Parents of an autistic child seem about one-third less likely than other parents to have children in future, found a new study Wednesday.
The research in JAMA Psychiatry, a journal of the American Medical Association, was described as the first to assess the influence of having a child with autism on the decision to have future offspring.
Autism is typically diagnosed around the second or third year of life, and is estimated to affect as many as one in 68 children in the United States.
"While it has been postulated that parents who have a child with ASD may be reluctant to have more children, this is first time that anyone has analyzed the question with hard numbers," said study author Neil Risch, professor of epidemiology and biostatistics at the University of California, San Francisco.

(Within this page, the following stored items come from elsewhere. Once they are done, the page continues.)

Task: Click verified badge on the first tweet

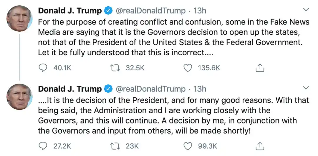Action: point(108,11)
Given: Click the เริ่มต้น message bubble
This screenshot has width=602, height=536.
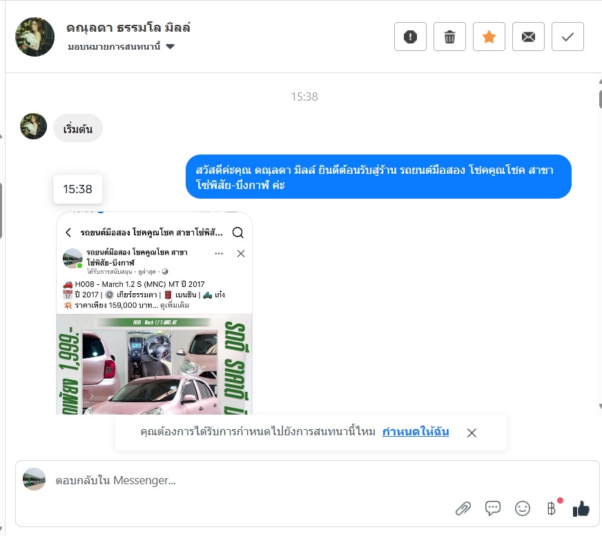Looking at the screenshot, I should click(x=78, y=128).
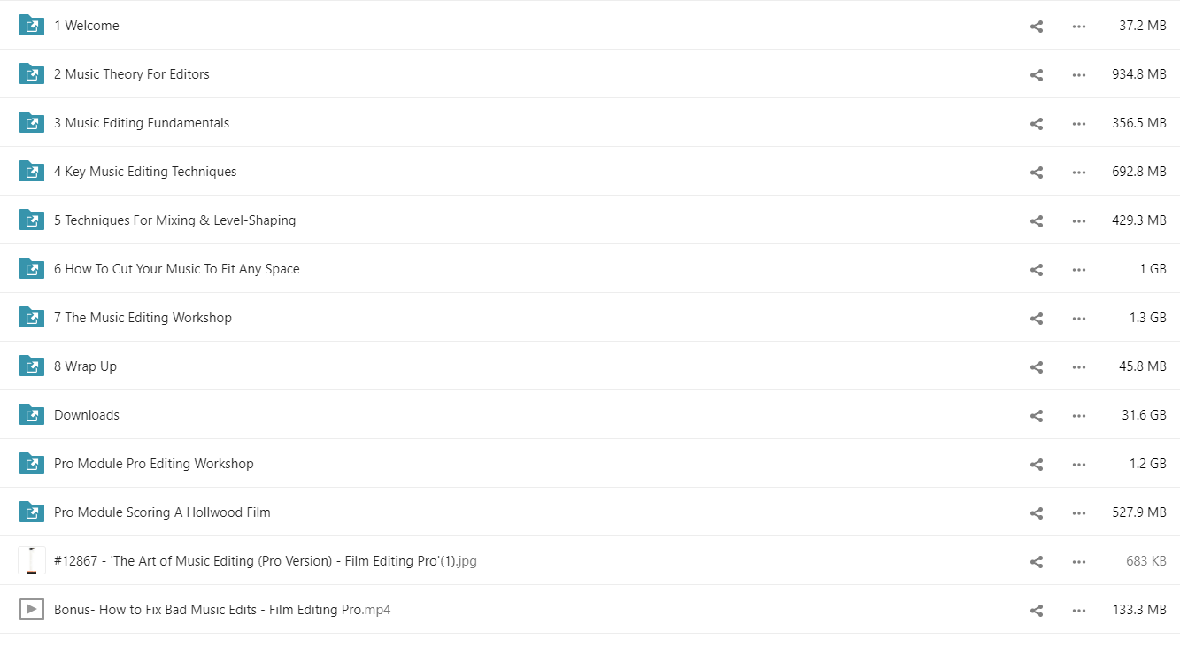Open more actions for the Downloads folder
Screen dimensions: 1180x647
point(1078,416)
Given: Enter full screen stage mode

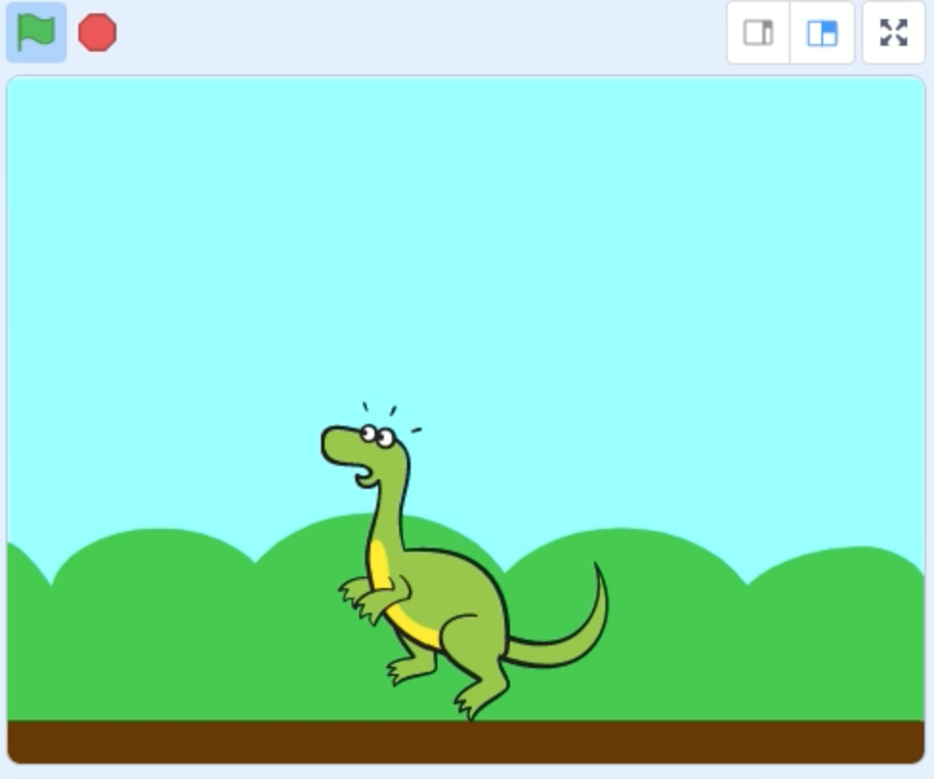Looking at the screenshot, I should pyautogui.click(x=894, y=33).
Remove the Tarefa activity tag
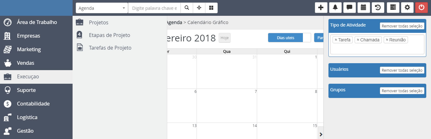The height and width of the screenshot is (139, 431). pyautogui.click(x=336, y=40)
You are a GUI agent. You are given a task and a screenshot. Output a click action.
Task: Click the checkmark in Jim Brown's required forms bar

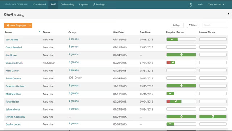pyautogui.click(x=181, y=55)
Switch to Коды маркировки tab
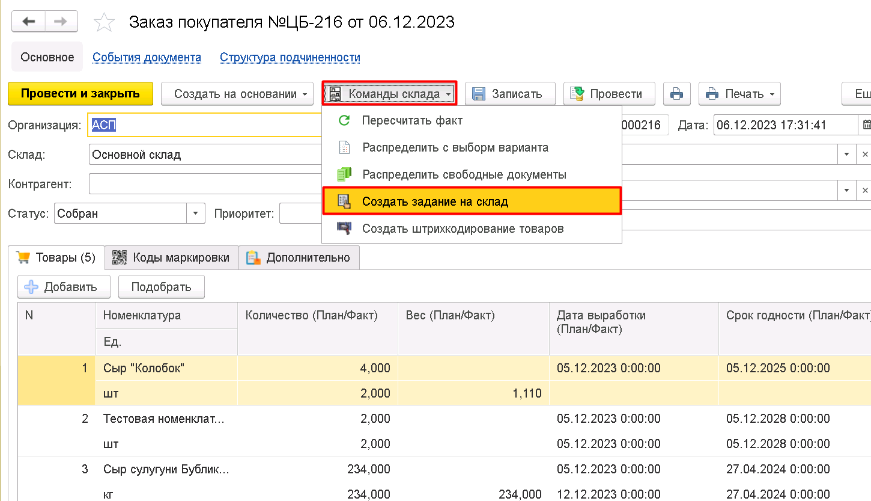Image resolution: width=871 pixels, height=501 pixels. coord(171,257)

The analysis was based on data from the state of California. Researchers did not ask the parents whether their autistic child had any bearing on their decision to have more kids or not.
Rather, they reviewed the birth records of 19,710 families in which a child with autism spectrum disorder (ASD) was born between 1990 and 2003, and compared them to 36,215 control families without an ASD-affected child.
Researchers found that for the first three years after the birth of an autistic child, reproductive behavior was much the same as unaffected families.
However, after that, parents with an autistic child had more offspring at a rate of 66 percent that of the control families, suggesting that their decisions may have been influenced by their child's diagnosis.
The paper did not delve into the reasons behind the parents' decisions, but suggested factors may include increased stress and parental burden, as well as the fear of autism affecting another child.
According to Risch, the research raises another complex question: if parents with an autistic child are less likely to have more children, why is the disorder on the rise?
"The fact that the parents choose to have fewer children means the genes that predispose to ASD are less likely to be passed on to future generations," Risch said.
"ASD has an important genetic component, which should be diminishing over time due to this reduction in childbearing."
Autism affected one in 150 children in the United States in 2000. By 2010 that number had risen to one in 68 in 2010, according to the Centers for Disease Control and Prevention.